In an effort to thwart counterfeiting, the US Government has implemented a $100 bill design so difficult to print even the U.S. Treasury cannot print them.

The government needs to burn $930 billion in flawed $100 bills, more than 10% of all existing cash. The cost of printing the flawed bills was a mere $120 million.

Please consider Government can’t print money properly

Because of a problem with the presses, the federal government has shut down production of its flashy new $100 bills, and has quarantined more than 1 billion of them — more than 10 percent of all existing U.S. cash — in a vault in Fort Worth, Texas, reports CNBC.

Officials with the Treasury and the Federal Reserve had touted the new bills’ sophisticated security features that were 10 years in the making, including a 3-D security strip and a color-shifting image of a bell, designed to foil counterfeiters. But it turns out the bills are so high-tech that the presses can’t handle the printing job.

It would take an estimated 20 to 30 years to weed out the defective bills by hand, but a mechanized system is expected to get the job done in about a year.

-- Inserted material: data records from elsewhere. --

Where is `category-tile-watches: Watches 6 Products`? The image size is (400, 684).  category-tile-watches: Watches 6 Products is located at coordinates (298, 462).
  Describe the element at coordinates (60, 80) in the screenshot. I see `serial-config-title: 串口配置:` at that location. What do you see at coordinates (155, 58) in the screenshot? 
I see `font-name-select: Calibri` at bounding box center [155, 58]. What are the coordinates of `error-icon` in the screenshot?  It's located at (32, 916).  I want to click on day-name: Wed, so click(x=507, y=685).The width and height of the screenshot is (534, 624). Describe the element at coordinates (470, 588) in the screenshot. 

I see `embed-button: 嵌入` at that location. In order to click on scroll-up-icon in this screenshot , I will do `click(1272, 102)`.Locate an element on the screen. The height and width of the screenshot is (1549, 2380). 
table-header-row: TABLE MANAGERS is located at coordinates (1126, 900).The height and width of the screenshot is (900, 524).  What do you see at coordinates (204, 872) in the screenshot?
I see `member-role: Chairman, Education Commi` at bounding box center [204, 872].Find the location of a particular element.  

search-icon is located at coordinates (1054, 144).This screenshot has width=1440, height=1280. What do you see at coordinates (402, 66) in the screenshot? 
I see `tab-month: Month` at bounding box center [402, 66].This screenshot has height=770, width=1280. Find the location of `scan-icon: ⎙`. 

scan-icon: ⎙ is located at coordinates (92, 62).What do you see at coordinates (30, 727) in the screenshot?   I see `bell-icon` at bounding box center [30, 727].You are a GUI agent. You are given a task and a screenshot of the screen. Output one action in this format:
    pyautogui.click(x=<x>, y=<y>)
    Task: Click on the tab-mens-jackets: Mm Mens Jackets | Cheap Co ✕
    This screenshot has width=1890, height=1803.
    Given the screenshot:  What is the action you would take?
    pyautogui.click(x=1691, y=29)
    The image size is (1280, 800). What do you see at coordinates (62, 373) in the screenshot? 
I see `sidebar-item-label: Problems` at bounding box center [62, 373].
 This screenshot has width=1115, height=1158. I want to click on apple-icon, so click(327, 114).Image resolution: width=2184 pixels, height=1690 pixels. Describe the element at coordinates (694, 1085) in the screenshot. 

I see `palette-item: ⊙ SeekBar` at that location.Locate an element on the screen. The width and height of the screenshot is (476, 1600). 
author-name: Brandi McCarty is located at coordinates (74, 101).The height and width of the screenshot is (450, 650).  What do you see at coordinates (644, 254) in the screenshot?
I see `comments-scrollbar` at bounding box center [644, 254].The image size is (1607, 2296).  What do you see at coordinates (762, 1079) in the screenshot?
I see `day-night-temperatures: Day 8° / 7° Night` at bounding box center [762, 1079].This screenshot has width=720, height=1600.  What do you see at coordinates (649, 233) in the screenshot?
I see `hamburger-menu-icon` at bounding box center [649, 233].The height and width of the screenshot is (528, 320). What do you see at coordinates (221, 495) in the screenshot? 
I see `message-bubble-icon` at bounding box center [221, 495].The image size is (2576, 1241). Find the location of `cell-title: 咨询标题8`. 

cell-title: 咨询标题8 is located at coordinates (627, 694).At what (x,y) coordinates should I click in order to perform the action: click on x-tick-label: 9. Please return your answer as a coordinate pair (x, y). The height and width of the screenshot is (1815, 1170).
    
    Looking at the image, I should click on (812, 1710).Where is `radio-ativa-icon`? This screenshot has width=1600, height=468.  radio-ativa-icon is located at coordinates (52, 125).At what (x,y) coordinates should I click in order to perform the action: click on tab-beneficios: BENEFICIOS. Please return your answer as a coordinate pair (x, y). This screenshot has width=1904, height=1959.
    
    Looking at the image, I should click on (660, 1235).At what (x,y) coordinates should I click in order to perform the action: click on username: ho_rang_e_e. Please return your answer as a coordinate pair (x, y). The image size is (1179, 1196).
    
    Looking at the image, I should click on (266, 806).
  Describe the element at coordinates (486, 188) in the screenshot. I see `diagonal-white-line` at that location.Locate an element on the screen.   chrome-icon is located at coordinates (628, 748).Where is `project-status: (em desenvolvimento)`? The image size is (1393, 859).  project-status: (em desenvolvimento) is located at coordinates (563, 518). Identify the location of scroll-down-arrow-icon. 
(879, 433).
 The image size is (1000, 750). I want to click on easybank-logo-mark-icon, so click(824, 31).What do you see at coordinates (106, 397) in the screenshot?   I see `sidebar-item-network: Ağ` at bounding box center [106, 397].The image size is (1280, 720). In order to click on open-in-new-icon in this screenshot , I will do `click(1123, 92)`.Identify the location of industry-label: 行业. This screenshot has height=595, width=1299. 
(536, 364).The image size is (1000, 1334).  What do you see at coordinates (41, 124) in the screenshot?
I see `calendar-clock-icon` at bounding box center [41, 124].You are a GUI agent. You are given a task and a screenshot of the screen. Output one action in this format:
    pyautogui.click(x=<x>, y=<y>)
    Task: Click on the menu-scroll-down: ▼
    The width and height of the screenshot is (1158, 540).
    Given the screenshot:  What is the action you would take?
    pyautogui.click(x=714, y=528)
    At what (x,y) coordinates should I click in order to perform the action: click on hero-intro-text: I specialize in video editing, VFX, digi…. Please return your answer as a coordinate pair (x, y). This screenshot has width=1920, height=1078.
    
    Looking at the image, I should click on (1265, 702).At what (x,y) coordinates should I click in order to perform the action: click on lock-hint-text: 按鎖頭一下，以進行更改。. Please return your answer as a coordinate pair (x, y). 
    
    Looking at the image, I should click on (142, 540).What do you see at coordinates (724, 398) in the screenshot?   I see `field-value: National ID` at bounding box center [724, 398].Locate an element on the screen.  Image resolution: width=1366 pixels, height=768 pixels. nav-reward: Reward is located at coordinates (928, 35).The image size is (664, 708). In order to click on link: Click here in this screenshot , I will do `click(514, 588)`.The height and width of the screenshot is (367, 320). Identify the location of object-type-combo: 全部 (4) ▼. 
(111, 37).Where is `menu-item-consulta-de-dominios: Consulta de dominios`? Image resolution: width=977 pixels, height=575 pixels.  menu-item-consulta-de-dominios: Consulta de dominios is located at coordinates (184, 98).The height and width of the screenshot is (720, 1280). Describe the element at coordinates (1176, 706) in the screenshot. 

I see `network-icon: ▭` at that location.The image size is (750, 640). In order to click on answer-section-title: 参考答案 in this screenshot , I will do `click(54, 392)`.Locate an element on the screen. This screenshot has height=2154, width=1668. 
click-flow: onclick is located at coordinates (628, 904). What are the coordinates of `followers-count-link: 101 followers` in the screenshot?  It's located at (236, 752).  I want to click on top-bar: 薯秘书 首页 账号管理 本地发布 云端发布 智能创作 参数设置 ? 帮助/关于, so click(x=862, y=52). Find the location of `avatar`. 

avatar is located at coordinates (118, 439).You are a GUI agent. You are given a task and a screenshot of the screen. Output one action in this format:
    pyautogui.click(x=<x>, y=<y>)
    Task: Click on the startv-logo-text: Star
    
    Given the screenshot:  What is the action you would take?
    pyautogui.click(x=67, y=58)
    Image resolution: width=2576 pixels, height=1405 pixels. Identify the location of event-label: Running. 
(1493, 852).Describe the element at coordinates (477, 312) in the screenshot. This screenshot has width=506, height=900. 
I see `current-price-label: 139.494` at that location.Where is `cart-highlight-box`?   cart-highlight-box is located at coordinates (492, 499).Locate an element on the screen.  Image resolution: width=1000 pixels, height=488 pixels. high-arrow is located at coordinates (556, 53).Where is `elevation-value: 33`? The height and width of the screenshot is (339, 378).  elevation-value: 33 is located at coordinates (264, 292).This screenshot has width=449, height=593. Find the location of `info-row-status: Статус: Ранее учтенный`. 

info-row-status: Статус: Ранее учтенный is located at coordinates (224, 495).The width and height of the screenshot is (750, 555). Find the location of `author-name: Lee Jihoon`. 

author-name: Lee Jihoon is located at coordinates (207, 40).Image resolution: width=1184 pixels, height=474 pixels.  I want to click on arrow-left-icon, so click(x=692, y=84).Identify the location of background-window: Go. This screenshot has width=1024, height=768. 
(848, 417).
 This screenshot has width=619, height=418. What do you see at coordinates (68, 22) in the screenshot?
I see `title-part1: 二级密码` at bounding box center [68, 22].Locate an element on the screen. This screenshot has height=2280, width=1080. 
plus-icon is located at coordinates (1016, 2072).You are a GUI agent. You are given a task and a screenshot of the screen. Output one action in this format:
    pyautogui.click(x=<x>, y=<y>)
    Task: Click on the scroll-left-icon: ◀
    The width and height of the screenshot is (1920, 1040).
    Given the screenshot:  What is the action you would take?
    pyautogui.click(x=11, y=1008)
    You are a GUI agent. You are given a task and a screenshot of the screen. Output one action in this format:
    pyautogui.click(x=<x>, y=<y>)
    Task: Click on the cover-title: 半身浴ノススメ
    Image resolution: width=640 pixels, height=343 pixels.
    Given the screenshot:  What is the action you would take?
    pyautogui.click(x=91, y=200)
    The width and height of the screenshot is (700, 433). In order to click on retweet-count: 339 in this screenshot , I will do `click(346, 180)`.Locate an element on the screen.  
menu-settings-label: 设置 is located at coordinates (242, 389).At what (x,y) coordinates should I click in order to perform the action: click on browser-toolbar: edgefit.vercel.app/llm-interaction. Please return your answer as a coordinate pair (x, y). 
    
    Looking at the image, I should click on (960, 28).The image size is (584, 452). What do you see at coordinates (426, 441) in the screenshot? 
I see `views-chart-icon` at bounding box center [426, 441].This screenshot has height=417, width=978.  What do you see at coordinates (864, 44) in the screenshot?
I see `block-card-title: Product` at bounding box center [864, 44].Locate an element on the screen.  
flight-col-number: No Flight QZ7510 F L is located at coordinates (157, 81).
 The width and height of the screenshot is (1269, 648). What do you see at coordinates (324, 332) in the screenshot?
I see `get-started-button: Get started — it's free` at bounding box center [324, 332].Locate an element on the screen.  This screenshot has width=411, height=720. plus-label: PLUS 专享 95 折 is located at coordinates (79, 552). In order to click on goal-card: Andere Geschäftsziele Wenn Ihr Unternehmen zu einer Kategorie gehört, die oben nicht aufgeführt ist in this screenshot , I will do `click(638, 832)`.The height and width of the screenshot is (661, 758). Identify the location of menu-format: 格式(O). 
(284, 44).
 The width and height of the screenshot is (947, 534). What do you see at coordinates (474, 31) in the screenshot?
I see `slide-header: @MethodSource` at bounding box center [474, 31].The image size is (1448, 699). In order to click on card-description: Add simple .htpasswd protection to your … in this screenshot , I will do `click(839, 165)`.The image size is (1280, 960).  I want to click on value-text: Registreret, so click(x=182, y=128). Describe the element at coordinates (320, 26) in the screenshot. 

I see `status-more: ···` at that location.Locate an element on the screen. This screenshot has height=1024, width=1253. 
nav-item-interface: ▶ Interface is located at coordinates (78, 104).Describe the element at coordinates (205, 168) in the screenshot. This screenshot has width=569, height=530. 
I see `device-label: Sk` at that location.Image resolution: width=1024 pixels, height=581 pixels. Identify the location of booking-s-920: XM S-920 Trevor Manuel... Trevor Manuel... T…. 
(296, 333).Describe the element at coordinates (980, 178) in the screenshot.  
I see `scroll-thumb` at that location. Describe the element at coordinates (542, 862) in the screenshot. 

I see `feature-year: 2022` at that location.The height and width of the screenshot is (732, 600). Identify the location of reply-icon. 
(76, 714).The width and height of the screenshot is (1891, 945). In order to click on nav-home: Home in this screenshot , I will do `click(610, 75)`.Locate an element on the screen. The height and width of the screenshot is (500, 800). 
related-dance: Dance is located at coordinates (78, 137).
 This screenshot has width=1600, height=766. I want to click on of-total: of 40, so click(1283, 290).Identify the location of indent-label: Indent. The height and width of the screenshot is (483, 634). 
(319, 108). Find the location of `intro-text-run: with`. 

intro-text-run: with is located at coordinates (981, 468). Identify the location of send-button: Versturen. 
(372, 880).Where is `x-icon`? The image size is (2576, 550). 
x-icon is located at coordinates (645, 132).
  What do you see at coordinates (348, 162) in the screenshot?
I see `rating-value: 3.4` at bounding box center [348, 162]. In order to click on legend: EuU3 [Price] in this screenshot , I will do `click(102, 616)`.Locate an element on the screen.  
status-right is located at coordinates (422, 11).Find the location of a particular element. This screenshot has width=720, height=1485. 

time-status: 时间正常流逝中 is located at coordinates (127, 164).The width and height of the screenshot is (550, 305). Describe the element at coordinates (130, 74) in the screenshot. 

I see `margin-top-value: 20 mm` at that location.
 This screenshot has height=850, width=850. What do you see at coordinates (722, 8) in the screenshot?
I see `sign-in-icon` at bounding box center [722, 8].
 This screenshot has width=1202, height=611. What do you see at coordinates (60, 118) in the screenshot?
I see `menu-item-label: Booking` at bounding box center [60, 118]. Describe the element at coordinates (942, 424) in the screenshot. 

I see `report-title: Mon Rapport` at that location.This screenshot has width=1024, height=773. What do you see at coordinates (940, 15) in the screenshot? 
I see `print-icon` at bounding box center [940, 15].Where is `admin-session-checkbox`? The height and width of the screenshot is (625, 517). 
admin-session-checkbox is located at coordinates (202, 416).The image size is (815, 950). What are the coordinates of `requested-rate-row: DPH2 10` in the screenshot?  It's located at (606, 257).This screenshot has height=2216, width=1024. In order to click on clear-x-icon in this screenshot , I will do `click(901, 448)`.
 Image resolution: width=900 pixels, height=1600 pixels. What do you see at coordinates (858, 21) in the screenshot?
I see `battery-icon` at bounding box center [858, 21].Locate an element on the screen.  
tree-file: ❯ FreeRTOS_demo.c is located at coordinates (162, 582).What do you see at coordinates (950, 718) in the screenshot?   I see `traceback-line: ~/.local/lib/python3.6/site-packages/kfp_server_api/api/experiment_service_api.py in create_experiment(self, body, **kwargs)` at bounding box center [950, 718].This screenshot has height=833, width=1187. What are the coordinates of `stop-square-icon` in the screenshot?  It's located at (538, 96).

Combined, the quarantined bills add up to $110 billion — more than 10 percent of the entire U.S. cash supply, which now stands at around $930 billion.

The flawed bills, which cost around $120 million to print, will have to burned.

The new bills are the first to include Treasury Secretary Tim Geithner’s signature. In order to prevent a shortfall, the government has ordered production of the old design, which includes the signature of Bush administration Treasury Secretary Henry Paulson.

To point out the obvious: you can’t print gold and gold coins are relatively easy to check for purity.